● What the task asks
So that nothing is lost, transcribe each line of the records exactly.

Source information START

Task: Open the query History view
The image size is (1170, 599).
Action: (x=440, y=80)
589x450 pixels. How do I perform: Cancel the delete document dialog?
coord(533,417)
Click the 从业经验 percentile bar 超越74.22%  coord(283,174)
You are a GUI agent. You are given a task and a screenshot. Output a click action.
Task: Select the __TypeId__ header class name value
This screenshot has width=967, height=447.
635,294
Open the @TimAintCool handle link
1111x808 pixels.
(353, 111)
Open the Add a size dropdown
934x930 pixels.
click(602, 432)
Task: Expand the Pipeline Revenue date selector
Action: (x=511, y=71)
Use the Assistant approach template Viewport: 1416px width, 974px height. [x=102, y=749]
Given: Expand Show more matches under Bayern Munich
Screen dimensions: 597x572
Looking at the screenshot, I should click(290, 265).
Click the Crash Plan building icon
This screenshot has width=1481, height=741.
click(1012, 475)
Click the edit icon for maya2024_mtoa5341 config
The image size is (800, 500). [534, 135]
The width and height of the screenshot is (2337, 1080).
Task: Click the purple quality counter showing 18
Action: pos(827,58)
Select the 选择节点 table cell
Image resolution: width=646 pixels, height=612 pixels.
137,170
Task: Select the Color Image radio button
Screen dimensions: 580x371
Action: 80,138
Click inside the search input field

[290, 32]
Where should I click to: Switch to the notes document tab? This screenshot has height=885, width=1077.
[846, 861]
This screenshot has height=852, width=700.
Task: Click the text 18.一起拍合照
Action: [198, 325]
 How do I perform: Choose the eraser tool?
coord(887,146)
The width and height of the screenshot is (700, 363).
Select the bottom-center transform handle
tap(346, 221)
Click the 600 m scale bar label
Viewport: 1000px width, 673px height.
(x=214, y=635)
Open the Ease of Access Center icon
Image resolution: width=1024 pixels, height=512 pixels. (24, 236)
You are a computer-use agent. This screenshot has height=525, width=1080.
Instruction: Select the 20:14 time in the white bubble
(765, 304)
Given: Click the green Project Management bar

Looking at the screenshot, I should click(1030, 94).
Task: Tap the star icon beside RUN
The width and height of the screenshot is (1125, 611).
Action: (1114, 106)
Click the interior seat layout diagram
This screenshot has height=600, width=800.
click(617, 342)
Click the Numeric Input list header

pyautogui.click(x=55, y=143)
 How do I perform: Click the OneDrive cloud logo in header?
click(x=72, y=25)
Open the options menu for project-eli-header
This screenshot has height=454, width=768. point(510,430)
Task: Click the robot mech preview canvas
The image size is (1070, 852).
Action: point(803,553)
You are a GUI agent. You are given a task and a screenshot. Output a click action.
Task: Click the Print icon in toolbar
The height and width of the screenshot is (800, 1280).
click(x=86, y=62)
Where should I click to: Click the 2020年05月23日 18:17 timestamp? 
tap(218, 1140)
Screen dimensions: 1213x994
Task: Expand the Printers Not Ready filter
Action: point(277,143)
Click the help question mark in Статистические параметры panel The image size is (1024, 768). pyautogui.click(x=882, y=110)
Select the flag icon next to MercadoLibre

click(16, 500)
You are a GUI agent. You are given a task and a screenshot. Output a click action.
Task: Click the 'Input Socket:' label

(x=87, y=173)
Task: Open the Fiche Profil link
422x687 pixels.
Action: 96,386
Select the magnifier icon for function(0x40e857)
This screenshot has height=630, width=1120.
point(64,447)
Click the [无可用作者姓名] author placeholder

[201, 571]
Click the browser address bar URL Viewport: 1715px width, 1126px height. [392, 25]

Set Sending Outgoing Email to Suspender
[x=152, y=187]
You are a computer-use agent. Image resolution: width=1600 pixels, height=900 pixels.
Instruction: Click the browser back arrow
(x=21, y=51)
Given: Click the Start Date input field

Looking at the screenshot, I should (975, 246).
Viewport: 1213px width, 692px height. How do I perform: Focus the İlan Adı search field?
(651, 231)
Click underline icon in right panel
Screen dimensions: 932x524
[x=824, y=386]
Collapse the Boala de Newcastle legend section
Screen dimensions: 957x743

Source information END

● Task response
Task: Open the query History view
The image size is (1170, 599).
Action: (x=440, y=80)
589x450 pixels. How do I perform: Cancel the delete document dialog?
coord(533,417)
Click the 从业经验 percentile bar 超越74.22%  coord(283,174)
You are a GUI agent. You are given a task and a screenshot. Output a click action.
Task: Select the __TypeId__ header class name value
This screenshot has width=967, height=447.
635,294
Open the @TimAintCool handle link
1111x808 pixels.
(353, 111)
Open the Add a size dropdown
934x930 pixels.
click(602, 432)
Task: Expand the Pipeline Revenue date selector
Action: (x=511, y=71)
Use the Assistant approach template Viewport: 1416px width, 974px height. [x=102, y=749]
Given: Expand Show more matches under Bayern Munich
Screen dimensions: 597x572
Looking at the screenshot, I should click(290, 265).
Click the Crash Plan building icon
This screenshot has width=1481, height=741.
click(1012, 475)
Click the edit icon for maya2024_mtoa5341 config
The image size is (800, 500). [534, 135]
The width and height of the screenshot is (2337, 1080).
Task: Click the purple quality counter showing 18
Action: pos(827,58)
Select the 选择节点 table cell
Image resolution: width=646 pixels, height=612 pixels.
137,170
Task: Select the Color Image radio button
Screen dimensions: 580x371
Action: 80,138
Click inside the search input field

[290, 32]
Where should I click to: Switch to the notes document tab? This screenshot has height=885, width=1077.
[846, 861]
This screenshot has height=852, width=700.
Task: Click the text 18.一起拍合照
Action: [198, 325]
 How do I perform: Choose the eraser tool?
coord(887,146)
The width and height of the screenshot is (700, 363).
Select the bottom-center transform handle
tap(346, 221)
Click the 600 m scale bar label
Viewport: 1000px width, 673px height.
(x=214, y=635)
Open the Ease of Access Center icon
Image resolution: width=1024 pixels, height=512 pixels. (24, 236)
You are a computer-use agent. This screenshot has height=525, width=1080.
Instruction: Select the 20:14 time in the white bubble
(765, 304)
Given: Click the green Project Management bar

Looking at the screenshot, I should click(1030, 94).
Task: Tap the star icon beside RUN
The width and height of the screenshot is (1125, 611).
Action: (1114, 106)
Click the interior seat layout diagram
This screenshot has height=600, width=800.
click(617, 342)
Click the Numeric Input list header

pyautogui.click(x=55, y=143)
 How do I perform: Click the OneDrive cloud logo in header?
click(x=72, y=25)
Open the options menu for project-eli-header
This screenshot has height=454, width=768. point(510,430)
Task: Click the robot mech preview canvas
The image size is (1070, 852).
Action: point(803,553)
You are a GUI agent. You are given a task and a screenshot. Output a click action.
Task: Click the Print icon in toolbar
The height and width of the screenshot is (800, 1280).
click(x=86, y=62)
Where should I click to: Click the 2020年05月23日 18:17 timestamp? 
tap(218, 1140)
Screen dimensions: 1213x994
Task: Expand the Printers Not Ready filter
Action: point(277,143)
Click the help question mark in Статистические параметры panel The image size is (1024, 768). pyautogui.click(x=882, y=110)
Select the flag icon next to MercadoLibre

click(16, 500)
You are a GUI agent. You are given a task and a screenshot. Output a click action.
Task: Click the 'Input Socket:' label

(x=87, y=173)
Task: Open the Fiche Profil link
422x687 pixels.
Action: 96,386
Select the magnifier icon for function(0x40e857)
This screenshot has height=630, width=1120.
point(64,447)
Click the [无可用作者姓名] author placeholder

[201, 571]
Click the browser address bar URL Viewport: 1715px width, 1126px height. [392, 25]

Set Sending Outgoing Email to Suspender
[x=152, y=187]
You are a computer-use agent. Image resolution: width=1600 pixels, height=900 pixels.
Instruction: Click the browser back arrow
(x=21, y=51)
Given: Click the Start Date input field

Looking at the screenshot, I should (975, 246).
Viewport: 1213px width, 692px height. How do I perform: Focus the İlan Adı search field?
(651, 231)
Click underline icon in right panel
Screen dimensions: 932x524
[x=824, y=386]
Collapse the Boala de Newcastle legend section
Screen dimensions: 957x743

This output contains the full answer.